So how does this tie into the present discussion? In marketing, elite is associated with high prices even being a selling point. Luxottica revitalized the Ray Ban brand by taking them out of gas stations, improving the quality (a little bit), and then jacking up the price by 10X. Studio 54 made millions by deliberately making their club HARDER to get into with long lines. CK has been featured on a Hollywood film by a handsome A-list actor so why NOT make it expensive to join the “club” for the status someone will have showing it off to a Vera Farmiga lookalike in a hotel bar?
The kind of guys with travel expense accounts in that range will not care much about the higher challenges, I guess, but as others point out, why would one with those resources want a product such as AA when there’s far better airlines to fly on in that class?
I think for the CK discussion, you have to remove the AA domestic experience from the equation because the vast majority of CKs are earning their status on long haul J. Is AA bad? I’d say they’re on par with United and better than Delta. Any AA J seat is better than old Club World on BA. T3 is also a superior experience at LHR. JFKs new lounge game is very strong. AA also lets elites confirm same day changes on JFK-LHR. Nobody else does that.
LH J is not better than AA. AF/KL ‘might’ have a marginally better soft product, but for frequent biz travelers, they care about sleeping. AA wins there.
AA is the best carrier to Latin America in terms of quality and frequency of service. SWUs to F are easy to use on GRU and EZE. Flagship first dining in MIA is amazing.
Admittedly AA is inferior on non-China Asia routes, and that could be a differentiator for passengers traveling to Asia frequently.
AA is boring and comfortable, and I think that’s exactly what CKs want.
I wonder if the AA lawyers have raised a concern with potentially discriminatory treatment of the kind that forced the Admirals Club (and the Ambassadors Club/Red Carpet Club/Clipper Club) to move to paid memberships.
By setting a crazy high threshold that was *theoretically* reachable, they could state with a semi-straight face that there was an objective path to earning the status.
It is embarrassing that AA is switching from rewarding the high frequent travelers with point collectors. CK has its purpose and using CK to attract new customer, in my opinion in not the way to go. Why not create a program just for those low frequent travelers that want to me treated like mega VIP’s. They will be willing to pay for an exclusive membership, but allow CK to served its purpose. After 8 years as a CK, this year I was not renew. Amazingly, every year traveling the same or more, even during covid and overnight I am not good enough to be reinvited. The excuse by AA is that they want to limit the amount of participants. But the reality is that they are giving priority to point collectors, which some of them that I am met on flights travel less than 40 hours per year, but accumulate massive amounts of points. If Loyalty means accumulation of company expenses via usage of credit card vs. rewarding your frequent travelers, which most likely represent 80% of revenue to AA, good luck.
As an emerald level, you can enter any business and first class lounge under BA, Qatar, Qantas just to mentioned some of the benefits. In the United States, as an Exp Platinum you have 0 benefits to enter any lounge. AA is all about them. I decided to give my loyalty to other airlines that truly appreciate your business and fulfill my business needs.

**PROBLEMS TO SOLVE:**
[1] In the comments on American Airlines' Concierge Key status, why does one writer say the AA domestic experience should be left out of the CK discussion? Answer in one to three sentences.
[2] Answer these from the comments on American Airlines' Concierge Key status:
(a) By how much did Luxottica raise the price of Ray Ban?
(b) On which two routes are SWUs to first class described as easy to use?
(c) For how many years had the writer who was not renewed been a CK?

**RECORDS SUPPLIED:**
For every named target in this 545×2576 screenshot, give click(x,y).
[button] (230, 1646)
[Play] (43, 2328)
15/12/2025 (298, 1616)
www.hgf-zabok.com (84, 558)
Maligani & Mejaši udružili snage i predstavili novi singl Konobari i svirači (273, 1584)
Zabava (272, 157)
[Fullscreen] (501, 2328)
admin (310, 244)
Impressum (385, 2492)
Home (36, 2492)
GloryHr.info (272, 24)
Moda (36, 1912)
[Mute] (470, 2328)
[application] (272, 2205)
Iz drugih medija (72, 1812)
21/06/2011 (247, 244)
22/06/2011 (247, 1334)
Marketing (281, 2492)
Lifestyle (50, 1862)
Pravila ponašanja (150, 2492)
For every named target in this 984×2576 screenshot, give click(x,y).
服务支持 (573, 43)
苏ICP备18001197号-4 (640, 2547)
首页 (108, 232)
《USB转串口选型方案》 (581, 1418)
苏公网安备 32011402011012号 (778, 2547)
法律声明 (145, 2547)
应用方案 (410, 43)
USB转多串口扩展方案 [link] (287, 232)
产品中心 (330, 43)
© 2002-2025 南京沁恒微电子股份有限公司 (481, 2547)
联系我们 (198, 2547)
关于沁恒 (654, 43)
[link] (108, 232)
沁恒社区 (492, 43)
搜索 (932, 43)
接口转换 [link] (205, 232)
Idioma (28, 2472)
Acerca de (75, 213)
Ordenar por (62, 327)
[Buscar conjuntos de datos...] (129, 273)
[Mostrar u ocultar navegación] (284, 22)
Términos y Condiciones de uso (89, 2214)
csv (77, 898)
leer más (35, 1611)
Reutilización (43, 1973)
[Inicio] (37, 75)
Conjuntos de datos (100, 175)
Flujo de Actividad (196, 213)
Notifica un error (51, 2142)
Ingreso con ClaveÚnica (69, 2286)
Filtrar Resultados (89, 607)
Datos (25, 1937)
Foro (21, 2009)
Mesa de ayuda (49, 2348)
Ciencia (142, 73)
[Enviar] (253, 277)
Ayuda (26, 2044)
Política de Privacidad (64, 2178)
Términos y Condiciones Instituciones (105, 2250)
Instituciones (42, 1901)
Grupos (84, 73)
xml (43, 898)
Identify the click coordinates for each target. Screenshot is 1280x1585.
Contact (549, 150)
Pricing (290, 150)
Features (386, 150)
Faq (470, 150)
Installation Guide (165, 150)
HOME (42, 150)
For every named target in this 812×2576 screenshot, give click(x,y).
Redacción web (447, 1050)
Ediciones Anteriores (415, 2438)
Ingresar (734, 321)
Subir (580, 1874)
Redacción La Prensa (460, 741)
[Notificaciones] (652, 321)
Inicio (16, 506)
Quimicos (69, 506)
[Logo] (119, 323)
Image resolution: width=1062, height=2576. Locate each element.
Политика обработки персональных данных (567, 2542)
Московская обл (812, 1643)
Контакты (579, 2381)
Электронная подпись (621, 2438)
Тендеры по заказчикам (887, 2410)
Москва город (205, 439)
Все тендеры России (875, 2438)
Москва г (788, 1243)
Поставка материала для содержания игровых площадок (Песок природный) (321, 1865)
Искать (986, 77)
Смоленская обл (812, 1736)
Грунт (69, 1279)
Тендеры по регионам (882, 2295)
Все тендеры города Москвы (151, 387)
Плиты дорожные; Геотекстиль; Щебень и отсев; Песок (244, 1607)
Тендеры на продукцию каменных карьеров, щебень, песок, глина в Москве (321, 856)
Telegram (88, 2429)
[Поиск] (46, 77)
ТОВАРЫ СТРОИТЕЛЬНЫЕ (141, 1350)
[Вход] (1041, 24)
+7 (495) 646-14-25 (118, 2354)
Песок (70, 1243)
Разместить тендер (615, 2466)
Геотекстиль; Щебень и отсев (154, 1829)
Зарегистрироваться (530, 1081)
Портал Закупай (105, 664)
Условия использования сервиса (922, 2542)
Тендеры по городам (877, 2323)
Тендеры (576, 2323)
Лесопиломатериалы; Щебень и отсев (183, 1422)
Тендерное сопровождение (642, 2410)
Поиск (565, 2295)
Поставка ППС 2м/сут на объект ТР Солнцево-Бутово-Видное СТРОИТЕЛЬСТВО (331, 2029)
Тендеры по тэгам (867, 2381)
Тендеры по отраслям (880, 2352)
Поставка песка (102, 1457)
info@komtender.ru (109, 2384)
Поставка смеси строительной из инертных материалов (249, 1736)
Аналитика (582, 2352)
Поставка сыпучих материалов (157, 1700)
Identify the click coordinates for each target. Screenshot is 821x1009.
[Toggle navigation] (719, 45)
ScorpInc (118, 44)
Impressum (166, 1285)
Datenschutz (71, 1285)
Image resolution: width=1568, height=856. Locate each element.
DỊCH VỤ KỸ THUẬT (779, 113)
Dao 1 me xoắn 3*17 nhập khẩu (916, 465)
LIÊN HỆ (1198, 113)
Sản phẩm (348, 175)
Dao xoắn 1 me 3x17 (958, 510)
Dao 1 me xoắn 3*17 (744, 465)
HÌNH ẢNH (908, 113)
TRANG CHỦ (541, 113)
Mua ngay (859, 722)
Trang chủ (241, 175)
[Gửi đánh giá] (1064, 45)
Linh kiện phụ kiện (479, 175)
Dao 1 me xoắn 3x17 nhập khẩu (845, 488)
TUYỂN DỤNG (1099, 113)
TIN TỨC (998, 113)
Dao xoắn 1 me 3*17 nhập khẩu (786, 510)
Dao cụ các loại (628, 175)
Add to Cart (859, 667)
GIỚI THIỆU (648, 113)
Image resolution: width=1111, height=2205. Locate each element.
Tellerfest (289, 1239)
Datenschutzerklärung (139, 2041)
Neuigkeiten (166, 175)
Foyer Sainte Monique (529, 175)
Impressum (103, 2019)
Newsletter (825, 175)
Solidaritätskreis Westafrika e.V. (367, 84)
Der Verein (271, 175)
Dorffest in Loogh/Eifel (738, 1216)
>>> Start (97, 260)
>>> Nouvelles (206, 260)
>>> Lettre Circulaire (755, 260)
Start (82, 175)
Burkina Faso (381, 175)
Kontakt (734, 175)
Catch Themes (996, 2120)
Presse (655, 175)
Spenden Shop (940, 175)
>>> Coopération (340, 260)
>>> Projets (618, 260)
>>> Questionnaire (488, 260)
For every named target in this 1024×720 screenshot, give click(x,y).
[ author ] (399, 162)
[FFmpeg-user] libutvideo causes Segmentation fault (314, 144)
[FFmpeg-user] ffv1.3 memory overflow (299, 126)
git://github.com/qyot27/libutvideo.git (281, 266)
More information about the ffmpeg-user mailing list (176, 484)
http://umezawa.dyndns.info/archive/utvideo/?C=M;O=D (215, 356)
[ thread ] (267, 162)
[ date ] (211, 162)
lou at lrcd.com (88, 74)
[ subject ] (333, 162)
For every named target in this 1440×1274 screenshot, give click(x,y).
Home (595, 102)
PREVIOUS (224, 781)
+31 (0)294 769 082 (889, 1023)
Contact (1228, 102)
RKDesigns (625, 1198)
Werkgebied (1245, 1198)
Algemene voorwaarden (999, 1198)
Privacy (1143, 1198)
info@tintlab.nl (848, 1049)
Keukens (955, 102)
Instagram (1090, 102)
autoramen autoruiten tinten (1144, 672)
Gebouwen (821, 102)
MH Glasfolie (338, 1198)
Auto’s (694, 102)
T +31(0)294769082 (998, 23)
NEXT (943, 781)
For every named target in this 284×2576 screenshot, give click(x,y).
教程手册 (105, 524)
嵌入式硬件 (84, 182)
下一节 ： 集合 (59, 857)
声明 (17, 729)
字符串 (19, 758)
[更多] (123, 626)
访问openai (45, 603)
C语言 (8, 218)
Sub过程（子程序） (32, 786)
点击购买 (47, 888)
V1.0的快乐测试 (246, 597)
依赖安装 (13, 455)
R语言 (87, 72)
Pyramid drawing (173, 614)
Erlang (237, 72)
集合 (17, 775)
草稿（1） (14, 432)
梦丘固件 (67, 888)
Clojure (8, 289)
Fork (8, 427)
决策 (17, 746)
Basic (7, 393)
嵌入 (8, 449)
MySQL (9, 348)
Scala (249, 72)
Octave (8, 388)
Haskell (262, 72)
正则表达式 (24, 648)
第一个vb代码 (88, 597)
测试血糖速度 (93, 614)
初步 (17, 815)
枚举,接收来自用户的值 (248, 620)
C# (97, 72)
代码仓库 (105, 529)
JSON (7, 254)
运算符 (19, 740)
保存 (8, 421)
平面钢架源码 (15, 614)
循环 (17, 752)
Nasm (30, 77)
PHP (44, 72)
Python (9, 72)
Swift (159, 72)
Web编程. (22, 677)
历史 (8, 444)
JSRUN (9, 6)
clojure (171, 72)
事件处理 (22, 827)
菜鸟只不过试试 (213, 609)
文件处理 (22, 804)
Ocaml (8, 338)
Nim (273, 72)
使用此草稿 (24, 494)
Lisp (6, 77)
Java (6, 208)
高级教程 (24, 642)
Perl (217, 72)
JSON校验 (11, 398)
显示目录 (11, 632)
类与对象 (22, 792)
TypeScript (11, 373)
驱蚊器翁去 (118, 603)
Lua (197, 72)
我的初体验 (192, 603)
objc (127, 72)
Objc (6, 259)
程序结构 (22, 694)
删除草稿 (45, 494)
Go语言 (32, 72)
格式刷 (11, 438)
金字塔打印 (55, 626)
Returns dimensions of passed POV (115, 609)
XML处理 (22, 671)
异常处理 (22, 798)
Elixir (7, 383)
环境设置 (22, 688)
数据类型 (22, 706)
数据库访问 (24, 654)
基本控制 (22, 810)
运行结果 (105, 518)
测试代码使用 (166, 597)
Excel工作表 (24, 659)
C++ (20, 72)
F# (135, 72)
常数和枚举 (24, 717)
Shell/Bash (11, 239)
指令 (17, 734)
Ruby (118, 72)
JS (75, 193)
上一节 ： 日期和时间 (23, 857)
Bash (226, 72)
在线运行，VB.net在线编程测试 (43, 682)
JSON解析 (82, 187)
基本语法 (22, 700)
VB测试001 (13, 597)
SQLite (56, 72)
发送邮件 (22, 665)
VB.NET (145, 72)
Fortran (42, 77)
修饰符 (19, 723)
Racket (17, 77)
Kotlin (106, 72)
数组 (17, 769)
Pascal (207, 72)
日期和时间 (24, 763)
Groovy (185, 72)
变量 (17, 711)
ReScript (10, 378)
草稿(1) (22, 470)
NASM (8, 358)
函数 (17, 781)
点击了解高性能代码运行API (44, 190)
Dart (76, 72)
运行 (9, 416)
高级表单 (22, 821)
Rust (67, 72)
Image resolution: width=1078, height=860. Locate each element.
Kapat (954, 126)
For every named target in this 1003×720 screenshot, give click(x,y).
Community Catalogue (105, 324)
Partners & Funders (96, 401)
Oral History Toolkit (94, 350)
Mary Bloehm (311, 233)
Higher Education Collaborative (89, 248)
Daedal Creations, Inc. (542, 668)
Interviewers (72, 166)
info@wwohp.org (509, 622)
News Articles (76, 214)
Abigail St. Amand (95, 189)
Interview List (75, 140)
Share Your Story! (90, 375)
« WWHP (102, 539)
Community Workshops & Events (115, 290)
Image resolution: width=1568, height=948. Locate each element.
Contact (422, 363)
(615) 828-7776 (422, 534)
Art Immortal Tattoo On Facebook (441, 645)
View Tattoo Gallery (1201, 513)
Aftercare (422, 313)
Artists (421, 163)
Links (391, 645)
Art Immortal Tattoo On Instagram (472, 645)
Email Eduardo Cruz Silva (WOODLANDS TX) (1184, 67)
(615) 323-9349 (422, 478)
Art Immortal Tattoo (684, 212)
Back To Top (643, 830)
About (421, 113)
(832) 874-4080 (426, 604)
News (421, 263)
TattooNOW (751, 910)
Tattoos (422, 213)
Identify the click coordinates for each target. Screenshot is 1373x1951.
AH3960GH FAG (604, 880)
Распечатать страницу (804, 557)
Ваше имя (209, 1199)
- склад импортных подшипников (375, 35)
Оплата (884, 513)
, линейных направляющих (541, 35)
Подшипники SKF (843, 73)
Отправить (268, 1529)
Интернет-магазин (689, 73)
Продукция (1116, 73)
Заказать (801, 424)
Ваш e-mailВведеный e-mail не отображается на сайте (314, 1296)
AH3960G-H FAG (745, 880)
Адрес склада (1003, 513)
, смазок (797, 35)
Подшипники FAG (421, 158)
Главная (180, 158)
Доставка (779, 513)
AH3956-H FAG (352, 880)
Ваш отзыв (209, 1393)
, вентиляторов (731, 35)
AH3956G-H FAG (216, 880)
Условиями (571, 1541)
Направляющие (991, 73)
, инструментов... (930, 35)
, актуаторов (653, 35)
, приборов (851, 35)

**ANSWERS IN ORDER:**
[1] The writer says the AA domestic experience should be left out because the vast majority of Concierge Key members earn their status on long-haul business class (J), not on domestic flights.

[2]
(a) By 10X.
(b) GRU and EZE.
(c) 8 years.